REQUEST:
List these lines as a numbered list, skipping blank lines and leaving out the pictures. Begin at the line that contains "Given: Switch to the Robocze tab" and stop after the line that contains "Action: pos(850,219)".

EXTRACTED DATA:
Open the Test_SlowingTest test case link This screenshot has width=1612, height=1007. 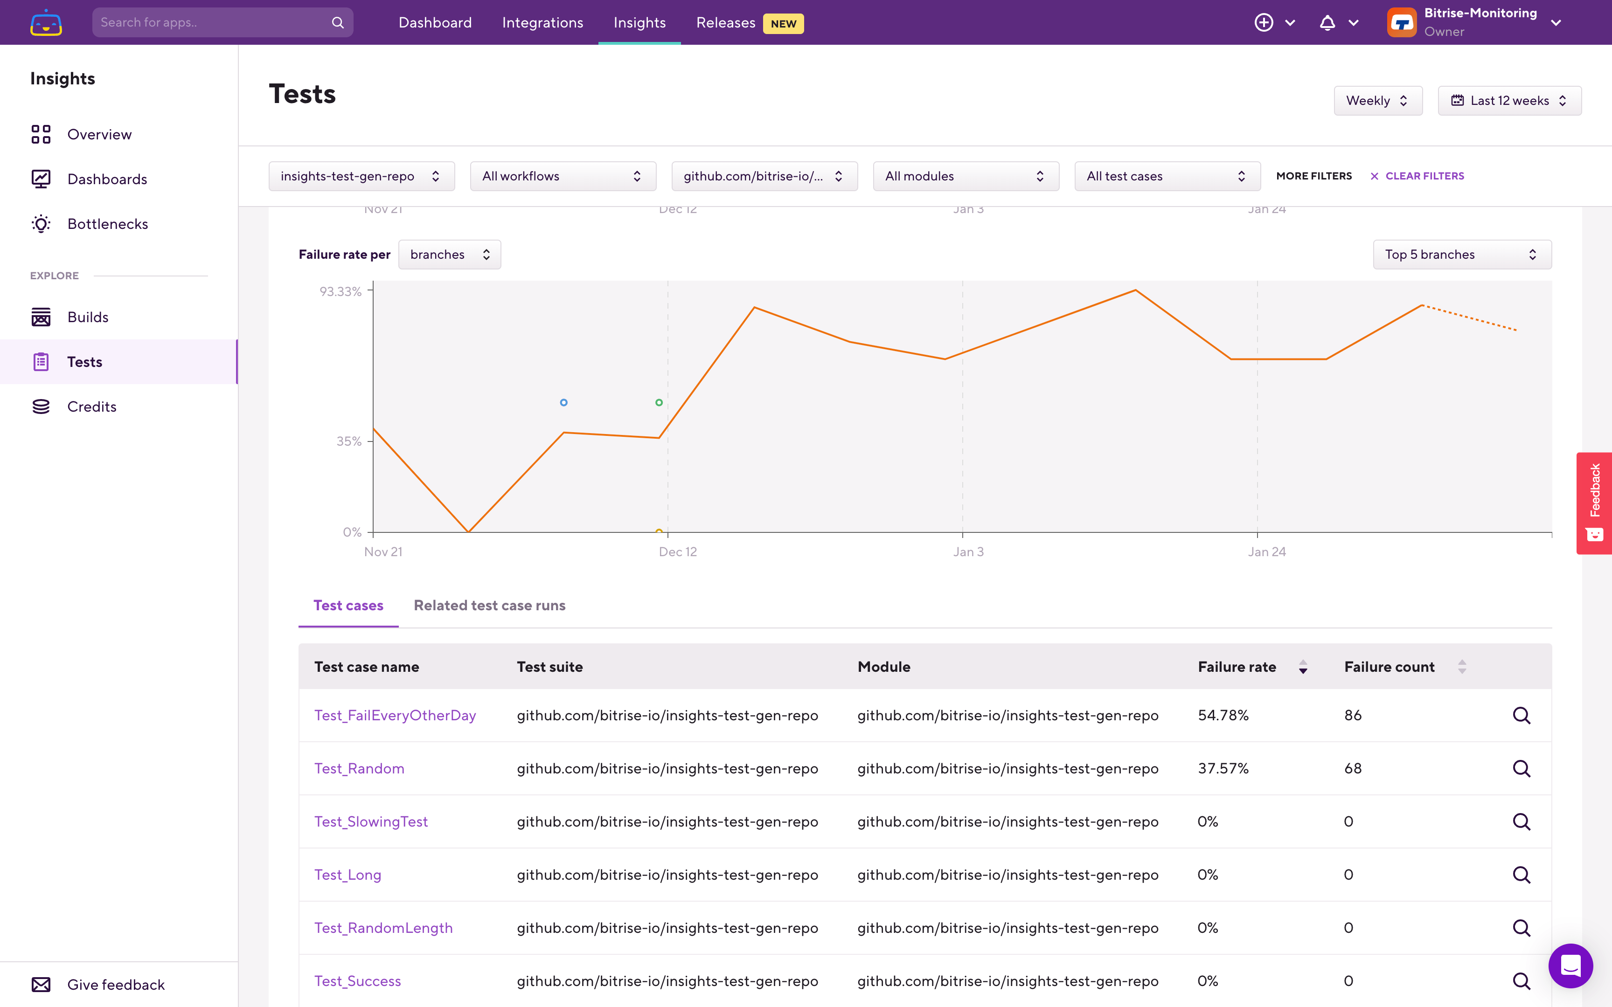pos(371,822)
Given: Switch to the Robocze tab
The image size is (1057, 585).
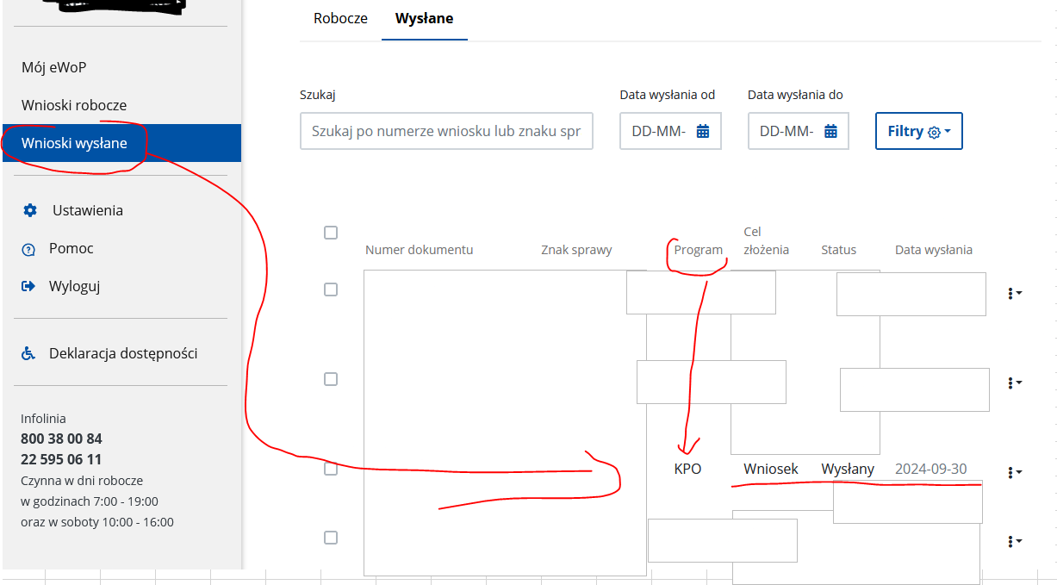Looking at the screenshot, I should (340, 18).
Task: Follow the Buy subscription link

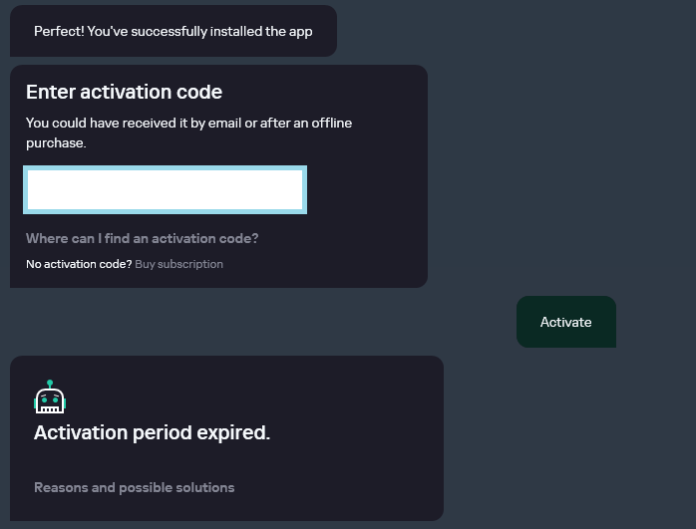Action: pyautogui.click(x=179, y=264)
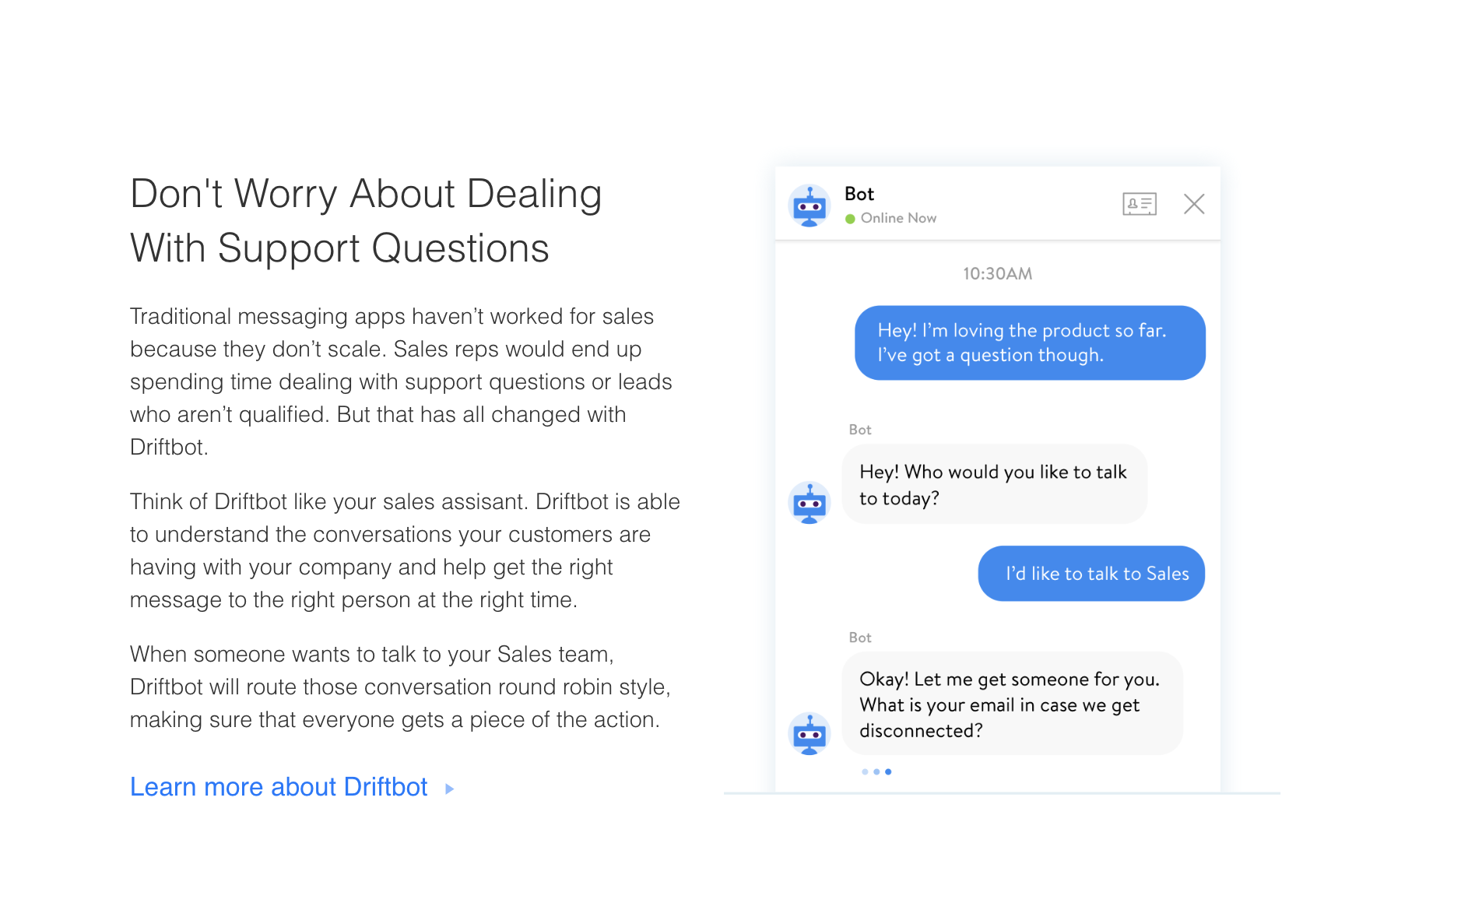Image resolution: width=1468 pixels, height=917 pixels.
Task: Click the green Online Now status dot
Action: pos(850,219)
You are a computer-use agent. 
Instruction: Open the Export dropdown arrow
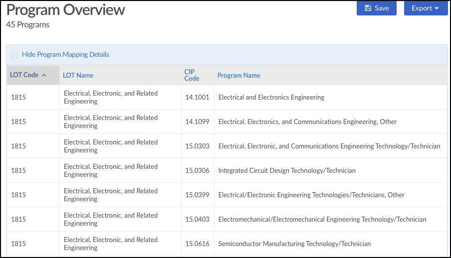pyautogui.click(x=437, y=8)
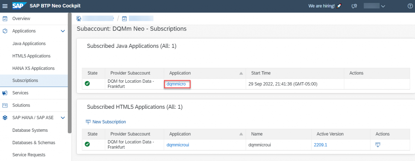This screenshot has width=415, height=161.
Task: Click the SAP logo in the header
Action: pos(19,6)
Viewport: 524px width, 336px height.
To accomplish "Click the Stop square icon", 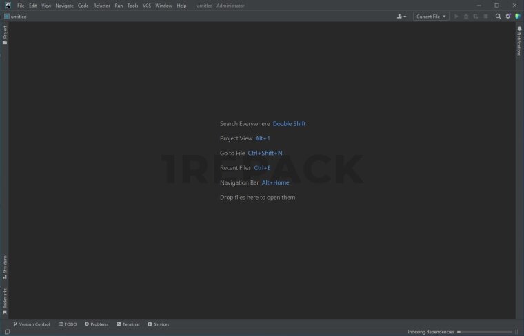I will click(x=485, y=17).
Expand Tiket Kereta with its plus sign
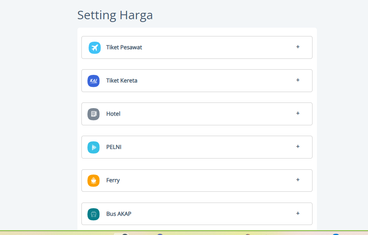This screenshot has width=368, height=235. [x=298, y=80]
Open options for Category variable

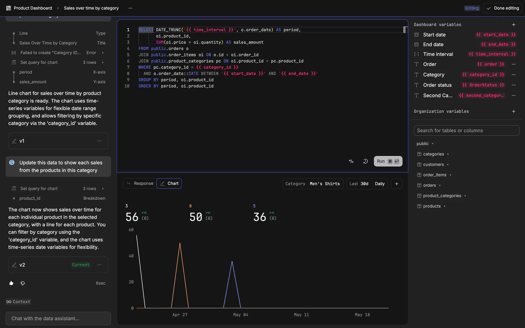pos(514,75)
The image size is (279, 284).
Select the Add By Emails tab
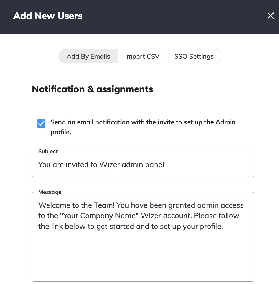[x=88, y=56]
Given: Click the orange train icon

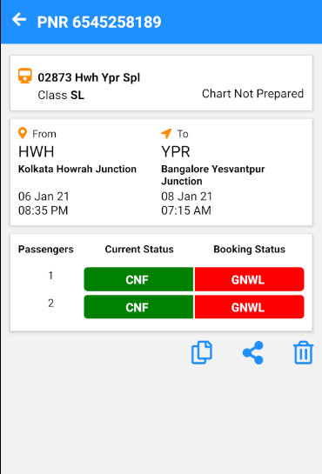Looking at the screenshot, I should 25,76.
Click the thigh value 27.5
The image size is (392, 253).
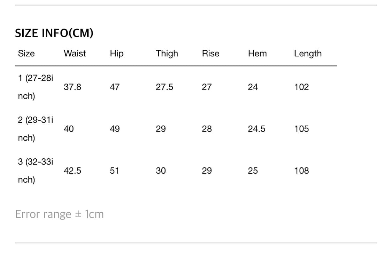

OUTPUT FOR THIS TASK:
1. Given: Switch to the Robocze tab
2. The image size is (1057, 585).
3. Looking at the screenshot, I should (340, 18).
4. Task: Follow the Buy subscription link
5. Action: pyautogui.click(x=179, y=264)
6. Image resolution: width=1468 pixels, height=917 pixels.
7. Task: Click the green Online Now status dot
8. Action: pos(850,219)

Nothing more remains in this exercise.